I got them both at Perfect Books — in Ottawa, where I accompanied my wife on a business trip. While she did the pro thing, I shuffled around town and bumped through establishment doorways like this one.
I knew I was going to polish off the Barnes novel — if E.L. Doctorow is the most partially-read author on my shelves, Julian Barnes qualifies as among the most fully-read. I've never had trouble finishing a book by him. The “lesser” stuff, the highbrow stuff — it all grabs and sustains my interest. The Only Story concerns a young man who falls for a woman old enough to be his mother, in '60s suburban England — lovely review by Michael Czobit over here.
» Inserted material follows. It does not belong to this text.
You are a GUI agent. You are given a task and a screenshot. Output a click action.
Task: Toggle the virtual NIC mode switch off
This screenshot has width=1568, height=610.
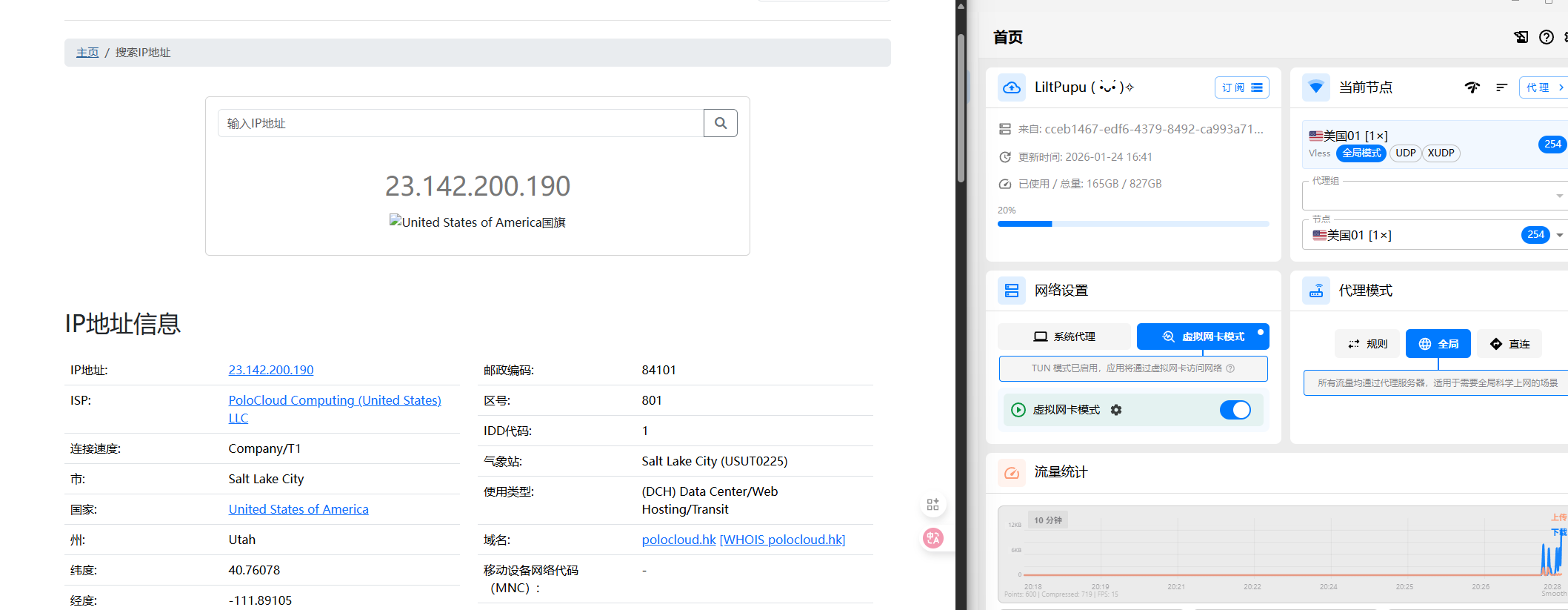point(1235,410)
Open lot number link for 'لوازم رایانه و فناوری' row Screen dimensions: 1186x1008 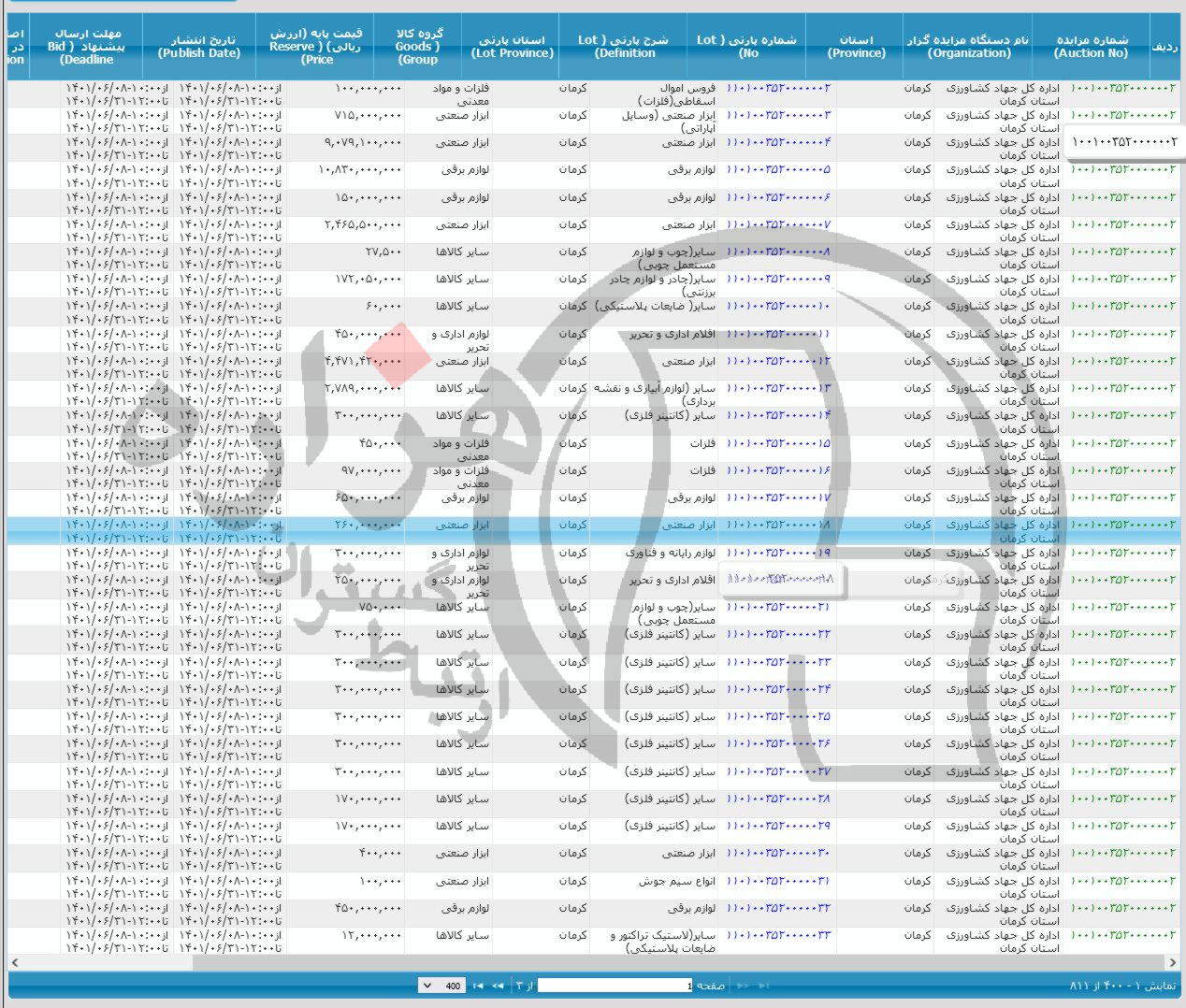[x=778, y=553]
So yes: easily devoured. Now to Grayling and Wittgenstein.

I last wrestled with Ludwig Wittgenstein some 25 years ago. And what I call “wrestling” is nothing any self-respecting academic would deign to recognize — one or two long walks after reading, some notes tentatively scratched into my journal. But then it was time to chase down the next paying gig.
Throw in a visit to Haus Wittgenstein, and we're done.
I did a double take when I first saw this fetchingly slender book. I don't know much about Wittgenstein, but I do know he defies summary — “short” or otherwise. Still, if anyone can take a commendable stab at it, it would be A.C. Grayling, another Brit whose writing I've enjoyed over the years. I picked it up and made my way to the cash register.
Lovely photo, Jordana!
Another reason for the Grayling/Wittgenstein purchase: I felt compelled to buy something Philip Kerr related — Perfect Books put a “RIP Philip Kerr” sign beneath their selection of Kerr's Bernie Gunther mysteries. This was the first I'd heard of Kerr's passing. In '92 Kerr wrote A Philosophical Investigation, a futuristic thriller (set in 2013!) that had a serial killer protagonist named Wittgenstein who hunted down other potential serial killers, while conducting interviews with the detective trying to identify and bring him in. I am nowhere near as fond of that book as I am of Berlin Noir, but I already owned the published Gunther novels so this tenuous philosophy connection was just further motivation to pass Grayling's book over to the cashier.

“Yes, I'm sorry,” said my book-steward, when I asked about Kerr. “He died a couple of months ago. There's apparently one more Bernie Gunther novel in the pipeline, due to be published soon.”

I returned home and retrieved the Gunther novels I'd started but hadn't finished — Kerr was closing in on Doctorow, frankly. His stand-alone novels usually left me cool — with one exception — while the later Gunther novels had lost the fever-dream of the original trilogy and showed occasional signs of writer-weariness.
To wit.
Still, Kerr had a definite lock on his protagonist's voice, and it remains music to my inner ear. Gunther surveys the scene around him — Weimar Germany, Nazi Germany, the retreat from Stalingrad, the Nazi flight to South and Central America, etc — and asks, “Surely we are above all this?” He also looks within, and concludes, “No. No, none of us is.” A POV that can't help but feel just a little timely.

Now I am finishing those novels, and wishing Kerr was still around to write more. Alas.

Anyway, the stand-alone that really stuck to my ribs is The Second Angel, which readers seem to have limited use for. Hopefully I'll revisit it and do a little excavating here.